A randomized, double-blind, placebo-controlled trial of weight loss using liraglutide 3.0 mg for weight recurrence after Roux-en-Y gastric bypass.

Background: Bariatric surgery, such as Roux-en-Y gastric bypass (RYGB) remains the gold standard for treating obesity. Most people regain weight from postsurgery nadir.

Objectives: Liraglutide 3.0 mg is approved for weight management. This study will examine the effects on liraglutide 3.0 mg on weight regain post-RYGB.

Setting: University Hospital, United States.

Methods: A 56-week, double-blind, placebo-controlled study was conducted in 132 subjects, who achieved ≥25% total body weight loss (TBWL) status-post-RYGB and regained ≥10% TBWL after reaching nadir weight (NW). Subjects 18-120 months post-RYGB were randomized to receive liraglutide 3.0 mg/d (n = 89) or placebo (n = 43) with lifestyle counseling regularly for 56 weeks. The co-primary endpoints were the proportion of subjects losing at least 5%, 10%, and 15% TBWL and achieving weight lower than their NW.

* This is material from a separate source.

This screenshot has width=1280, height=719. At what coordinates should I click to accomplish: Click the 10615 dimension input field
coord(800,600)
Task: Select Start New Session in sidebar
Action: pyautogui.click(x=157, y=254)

Results: 53.4% of the placebo group and 65% of the liraglutide group completed the trial due to Severe acute respiratory syndrome coronavirus 2 pandemic. The change in %TBWL from baseline to 56-weeks was -8.8 (8.5, -29.2 to 9.7) and 1.1 (3.5, -7.9 to 5.99) in the liraglutide and placebo groups, respectively. 76% and 17% of subjects achieved ≥5% TBWL at 56 weeks in the liraglutide and placebo groups, respectively; 51% and 26.0% of the liraglutide group achieved ≥10% and ≥15% TBWL, respectively. None of the placebo group lost ≥10% TBWL. Twenty-one percent of subjects receiving liraglutide surpassed postoperative NW. No subjects on placebo met this goal. Nonserious adverse events occurred in 41.6% of subjects on liraglutide. Serious adverse events (SAE) occurred less often on liraglutide.

Conclusions: Liraglutide was significantly more effective than placebo in treating weight regain that occurs post-RYGB without increased SAE.